Chapter 1: She of the Three Heads

Morgo the Mighty by Sean O’Larkin was originally serialized in The Popular Magazine in 1930. Over the next few weeks I’m going to be serializing it again here. I’m reproducing the text as printed in the original publication.

It all began that night in Darjeeling. Had I been anywhere else, I should never have seen Kanchenjunga’s icy breasts nor her torrid heart; I should never have known Morgo nor the love of Nurri Kala – I should never have believed that an evil as great as Zorimi’s existed in this world. Yet all this did come to pass because of one man’s death and another’s insatiable vanity.

We were in the Nepal Bar, Jim Craig and I. He was drunker than the proverbial lord, and myself, sitting across the hooker-rimmed table from him, enjoyed no less a degree of eminence.

“Boy!”

Craig bellowed like a bull.

“Set up another round for me and McRory! Be quick, you black scut!”

Haste is an unseemly mannerism in Darjeeling but the white-coated servant was galvanized into action by Craig’s bull-elephant trumpeting. Two whiskey and sodas materialized between our fingers and we put them where they belonged.

“It’s diamonds I’m telling you of, McRory!” Craig was saying in a lower tone. “Not diamonds like you think of them – pebbles and pips of stones – but mountains of the rock – a solid wall of it. I’ll be as rich as that guy – Croesus – richer, I’ll swear!”

“And where are they, Jim?” I asked for the hundredth time.

“That I’ll not be telling the likes of you, Jerry McRory!” Craig snapped pettishly. “Drink with me – but don’t pry into my secrets!”

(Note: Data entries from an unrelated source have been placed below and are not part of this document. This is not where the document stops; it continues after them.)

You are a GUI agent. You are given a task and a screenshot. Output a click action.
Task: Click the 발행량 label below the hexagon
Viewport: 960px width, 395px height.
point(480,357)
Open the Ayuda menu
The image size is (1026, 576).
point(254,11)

“Secrets, is it!” I laughed. “Tell me the floor of the Sikkim is diamond-laid. Diamonds! It’s the drink that’s giving you fancies, Jim. If you had a genuine secret you’d not keep it, for you’re not that kind of man, Jim Craig.”

“Liar you call me!” Craig heaved his six feet of brawn from his chair and hung over me, closing his brutish fists. “You’d give the lie to a Craig!”

“Sure,” I grinned up at him. “I don’t believe a word of your prattlings!”

I was not afraid of any Craig out of Ireland, for I’m a McRory.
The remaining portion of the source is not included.